Sometimes the most honest critique of the U.S. policy can be found in foreign media, simply because they are unencumbered by the fawning advocacy that pervades much of the U.S. media where President Obama is concerned. The major German media outlet, Der Spiegel ran an article this morning with the headline,'Obama's Middle East Policy Is in Ruins.'

That's the conversation that our MSM should be having as events continue to unfold in the Middle East.

Update 2: (9/14/12):

Richard Fernandez presents his take on the foreign policy debacle we are witnessing. His entire piece is worth reading:
But it is worse than 1979 [the Carter/Iran debacle]; the current alliance [Obama/??] puts America in the back of the bus as expressed in the tagline “leading from behind.” In that slogan is described a self-imposed inferiority, a chronic submission to political enterprises that would, if closely inspected, be dubious to say the least ...

What could go wrong? If things look perverse it is because they are perverse. Like a car with square wheels, a submarine with a screen door or a rifle with barrel curved backward toward the stock, it just doesn’t look like it’s not going to work. It’s not going to work. And now confirmation of the fact has arrived by the light of burning embassies which throw their fitful glare on the bloody hand prints of those dragged to their deaths.

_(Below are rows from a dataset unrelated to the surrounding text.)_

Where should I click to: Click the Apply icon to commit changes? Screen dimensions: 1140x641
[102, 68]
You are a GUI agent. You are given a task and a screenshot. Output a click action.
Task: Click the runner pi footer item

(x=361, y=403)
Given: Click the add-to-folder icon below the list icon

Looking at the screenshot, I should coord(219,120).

It is snapshot of incompetence in pursuit of an imbecility.

And it cannot be undone by a successor administration any more than Reagan could undo the damage caused by Jimmy Carter. The damage is too great for a quick fix. The West will have to live with instability and hostility in a region upon which much of the world depends for energy for some time to come. No solar panels, algae, no number carbon trading certificates — no fiction peddled by those whose stock in trade is fantasy — can paper over that sad fact. The bill for folly has arrived and it will be generations paying it.

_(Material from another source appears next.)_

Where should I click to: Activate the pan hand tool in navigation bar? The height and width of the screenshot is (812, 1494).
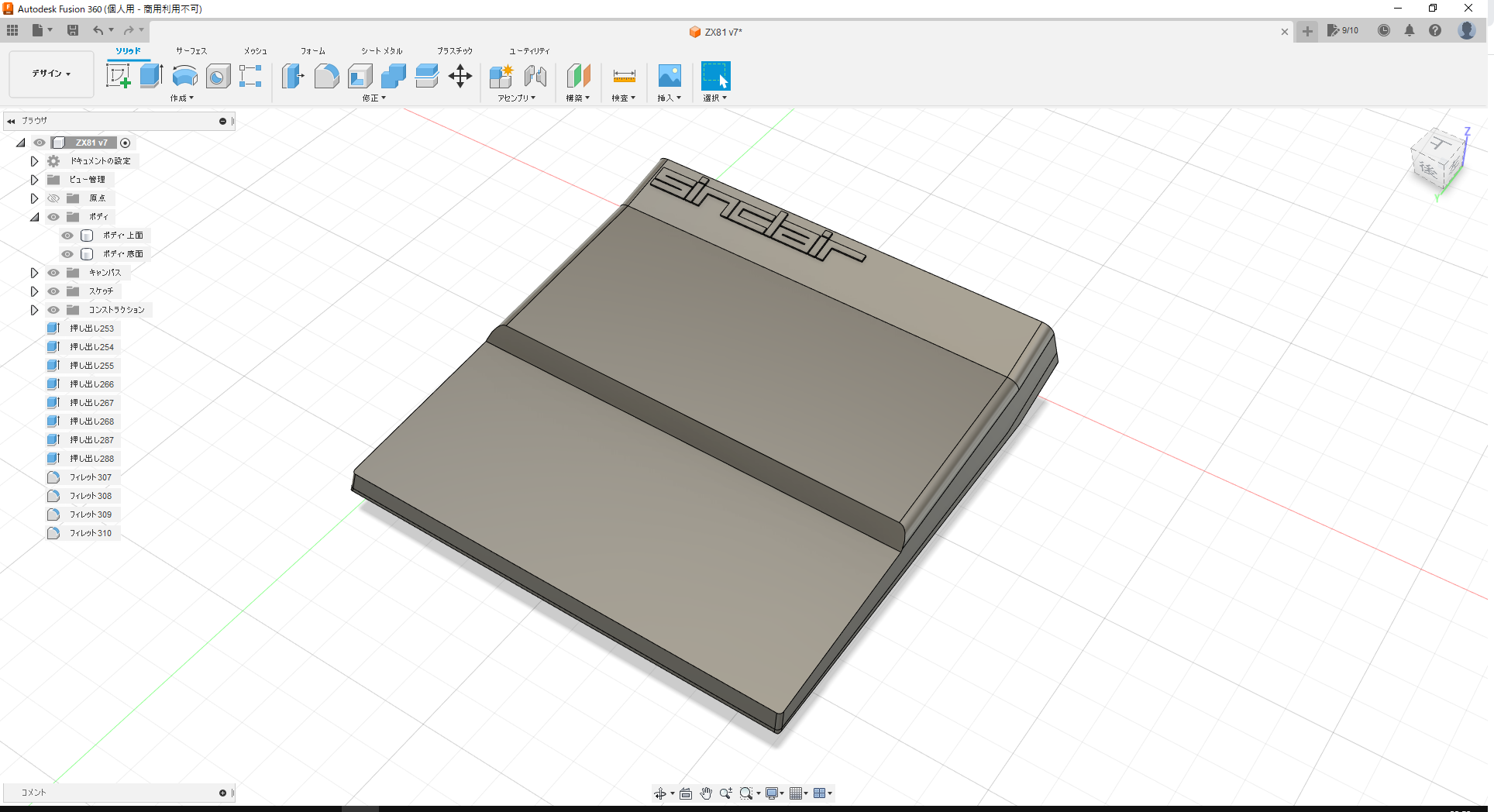coord(706,793)
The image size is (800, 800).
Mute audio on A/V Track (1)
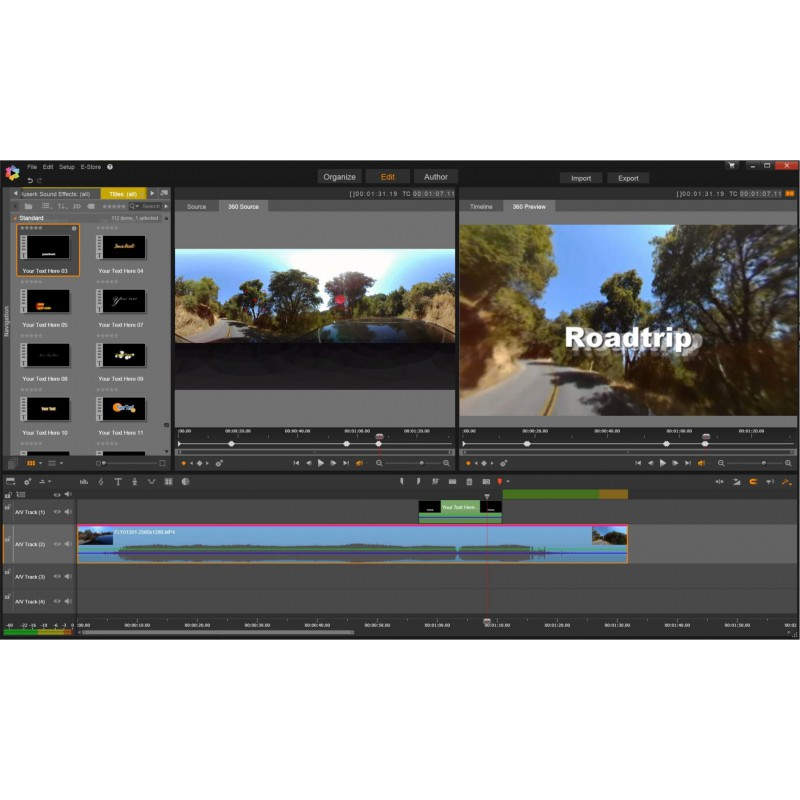[x=68, y=512]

All that can be done now is to stop digging the hole any deeper.

Update 3: (9/16/12)

And this from Victor Davis Hansen:
One of the ways of understanding the strange nonchalant response [e.g., Susan Rice's incredible claim on Meet the Press that the violence in Libya and Egypt were not directed at the Obama administration or the USA] of the administration to prior warnings of trouble in the Arab Spring countries, and its contextualization of the violence on the anniversary of 9/11, is its belief that it is somehow separated from the object of the violence. Raging crowds and Islamic wrath could not possibly be connected to the enlightened Obama administration or, more generally to a U.S. that has been “reset” on his watch — given the three years of laborious Muslim outreach and the long-ago departure of George Bush. So we are to think away all those burning flags, stormed consulates, and dead Americans, and instead remember that the violence “is a response,” a sort of cry of the heart against a couple of America-residing video makers — and has nothing much to do with any anger at well-meaning Americans per se.

Apparently no one in charge seems to grasp that this latest video pretext is simply yet another tool, in a long line of many, for premodern Islamists to manipulate and galvanize their fury against the United States, whose success and power obsess them no end — no matter what we do or who happens to be in the White House, soaring Cairo speech and “leading from behind” or not.